■ **Record excerpts**:
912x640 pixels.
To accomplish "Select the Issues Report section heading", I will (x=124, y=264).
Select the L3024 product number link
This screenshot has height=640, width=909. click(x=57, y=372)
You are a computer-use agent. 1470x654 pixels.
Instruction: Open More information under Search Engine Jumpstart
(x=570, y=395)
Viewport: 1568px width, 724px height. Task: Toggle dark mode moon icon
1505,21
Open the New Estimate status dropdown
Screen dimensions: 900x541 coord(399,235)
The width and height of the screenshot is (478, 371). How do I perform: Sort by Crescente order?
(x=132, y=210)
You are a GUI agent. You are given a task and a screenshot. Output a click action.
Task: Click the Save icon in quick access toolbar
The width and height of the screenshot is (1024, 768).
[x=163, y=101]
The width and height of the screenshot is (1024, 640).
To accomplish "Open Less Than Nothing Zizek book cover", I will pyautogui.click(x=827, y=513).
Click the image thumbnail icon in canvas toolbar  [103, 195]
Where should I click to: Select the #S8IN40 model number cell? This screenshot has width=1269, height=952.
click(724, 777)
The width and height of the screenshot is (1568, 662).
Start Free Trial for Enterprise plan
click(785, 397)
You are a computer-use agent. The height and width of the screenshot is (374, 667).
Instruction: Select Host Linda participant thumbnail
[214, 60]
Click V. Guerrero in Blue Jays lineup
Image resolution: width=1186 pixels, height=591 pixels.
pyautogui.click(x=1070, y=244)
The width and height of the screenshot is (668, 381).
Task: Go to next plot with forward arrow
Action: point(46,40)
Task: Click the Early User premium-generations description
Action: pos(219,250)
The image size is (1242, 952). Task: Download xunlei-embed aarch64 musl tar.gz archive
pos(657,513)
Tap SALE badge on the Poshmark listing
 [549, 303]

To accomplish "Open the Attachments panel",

■ **Work request**: Each line of the records belongs in the answer, reproduced exactly.

■ **Completed exercise**:
912x640 pixels.
To accomplish "Select the Issues Report section heading", I will (x=124, y=264).
Select the L3024 product number link
This screenshot has height=640, width=909. click(x=57, y=372)
You are a computer-use agent. 1470x654 pixels.
Instruction: Open More information under Search Engine Jumpstart
(x=570, y=395)
Viewport: 1568px width, 724px height. Task: Toggle dark mode moon icon
1505,21
Open the New Estimate status dropdown
Screen dimensions: 900x541 coord(399,235)
The width and height of the screenshot is (478, 371). How do I perform: Sort by Crescente order?
(x=132, y=210)
You are a GUI agent. You are given a task and a screenshot. Output a click action.
Task: Click the Save icon in quick access toolbar
The width and height of the screenshot is (1024, 768).
[x=163, y=101]
The width and height of the screenshot is (1024, 640).
To accomplish "Open Less Than Nothing Zizek book cover", I will pyautogui.click(x=827, y=513).
Click the image thumbnail icon in canvas toolbar  [103, 195]
Where should I click to: Select the #S8IN40 model number cell? This screenshot has width=1269, height=952.
click(724, 777)
The width and height of the screenshot is (1568, 662).
Start Free Trial for Enterprise plan
click(785, 397)
You are a computer-use agent. The height and width of the screenshot is (374, 667).
Instruction: Select Host Linda participant thumbnail
[214, 60]
Click V. Guerrero in Blue Jays lineup
Image resolution: width=1186 pixels, height=591 pixels.
pyautogui.click(x=1070, y=244)
The width and height of the screenshot is (668, 381).
Task: Go to next plot with forward arrow
Action: point(46,40)
Task: Click the Early User premium-generations description
Action: pos(219,250)
The image size is (1242, 952). Task: Download xunlei-embed aarch64 musl tar.gz archive
pos(657,513)
Tap SALE badge on the Poshmark listing
 [549, 303]

To accomplish "Open the Attachments panel",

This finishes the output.